Sinopsis:
Merab es un joven bailarín que forma parte de la Compañía Nacional de Danza de Georgia. Su vida está marcada por la disciplina, la tradición y la exigencia física de un baile que no admite fisuras. La llegada de Irakli, un nuevo bailarín con un carácter más libre y provocador, introduce una tensión que va más allá de la rivalidad profesional y empuja a Merab a enfrentarse a su deseo y a su lugar dentro de una sociedad profundamente conservadora.
Crítica:
Al terminar «Sólo nos queda bailar» tengo la sensación de haber asistido a una reflexión muy lúcida sobre el cuerpo como espacio de conflicto, de deseo y de resistencia. El filme me interesa especialmente porque no utiliza la danza como mero decorado, sino como auténtico lenguaje narrativo y político. Todo pasa por el cuerpo: la tradición, la represión, el deseo y, finalmente, la posibilidad de una afirmación personal.
Levan Akin filma la danza con respeto y cercanía, evitando la espectacularización gratuita. La cámara se sitúa casi siempre a la altura de los intérpretes, atendiendo a la respiración, al esfuerzo, a la tensión muscular. Esa proximidad convierte cada ensayo en una escena dramática en sí misma y hace que el conflicto no se exprese tanto con palabras como con gestos, miradas y silencios. El ritmo del filme está muy bien calibrado, dejando que las coreografías construyan sentido sin necesidad de subrayados.
La interpretación de Levan Gelbakhiani como Merab me parece fundamental para que la película funcione. Su trabajo es contenido y físico, más basado en la presencia que en el discurso. Transmite con mucha precisión la fractura interna entre la obediencia a una tradición heredada y la necesidad de escucharse a sí mismo.
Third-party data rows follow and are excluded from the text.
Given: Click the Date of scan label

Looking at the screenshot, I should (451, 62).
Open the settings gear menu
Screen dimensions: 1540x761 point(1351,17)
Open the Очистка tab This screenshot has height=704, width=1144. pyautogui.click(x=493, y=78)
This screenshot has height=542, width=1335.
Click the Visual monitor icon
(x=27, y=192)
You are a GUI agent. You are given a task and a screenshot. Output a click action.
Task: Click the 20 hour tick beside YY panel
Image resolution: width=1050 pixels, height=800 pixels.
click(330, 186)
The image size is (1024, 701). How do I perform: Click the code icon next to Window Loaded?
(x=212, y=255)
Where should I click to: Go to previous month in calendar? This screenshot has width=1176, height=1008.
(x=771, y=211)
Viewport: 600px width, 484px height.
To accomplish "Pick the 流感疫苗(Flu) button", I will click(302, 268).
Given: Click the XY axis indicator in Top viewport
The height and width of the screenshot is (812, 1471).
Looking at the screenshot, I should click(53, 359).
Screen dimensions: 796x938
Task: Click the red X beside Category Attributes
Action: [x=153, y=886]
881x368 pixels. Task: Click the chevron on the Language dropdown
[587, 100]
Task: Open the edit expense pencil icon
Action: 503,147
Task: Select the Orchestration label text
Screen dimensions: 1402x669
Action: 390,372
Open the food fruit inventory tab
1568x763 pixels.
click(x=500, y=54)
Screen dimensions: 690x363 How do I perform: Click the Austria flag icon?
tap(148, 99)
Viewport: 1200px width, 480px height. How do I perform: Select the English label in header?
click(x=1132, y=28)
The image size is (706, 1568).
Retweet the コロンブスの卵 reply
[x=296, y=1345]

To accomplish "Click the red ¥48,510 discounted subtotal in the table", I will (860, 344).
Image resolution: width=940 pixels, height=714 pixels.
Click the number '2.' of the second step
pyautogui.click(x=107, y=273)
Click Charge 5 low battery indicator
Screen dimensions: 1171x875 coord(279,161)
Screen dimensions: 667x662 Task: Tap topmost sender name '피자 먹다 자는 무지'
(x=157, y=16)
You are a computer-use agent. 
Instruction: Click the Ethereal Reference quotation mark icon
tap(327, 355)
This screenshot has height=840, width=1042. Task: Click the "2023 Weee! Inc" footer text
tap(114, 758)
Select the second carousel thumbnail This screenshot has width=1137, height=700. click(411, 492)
Frente a él, Bachi Valishvili encarna a Irakli con una energía distinta, más abierta y magnética, que actúa como catalizador del conflicto. La relación entre ambos se construye con mucha inteligencia, sin caer en el melodrama fácil.
Hay una escena de ensayo, en la que ambos bailan frente a frente, que me parece especialmente significativa. No es un clímax evidente, pero concentra toda la tensión del filme: el cuerpo como desafío, como afirmación y como riesgo. En ese momento la danza deja de ser disciplina para convertirse en declaración íntima. Es una escena sobria, casi seca, y precisamente por eso resulta tan potente.
Quizá el filme se apoya en algunos momentos en una oposición algo esquemática entre tradición y opresión, y ciertos personajes secundarios podrían haberse desarrollado con mayor complejidad. Aun así, estas limitaciones no empañan el núcleo de la película, que está en su capacidad para convertir una historia personal en una reflexión más amplia sobre identidad, pertenencia y libertad.
«Sólo nos queda bailar» es, en conjunto, un filme honesto y muy bien construido, que entiende el cuerpo como un territorio político sin necesidad de discursos explícitos. Una película que demuestra que a veces basta un gesto, un paso de baile o una mirada sostenida para cuestionar todo un sistema de valores.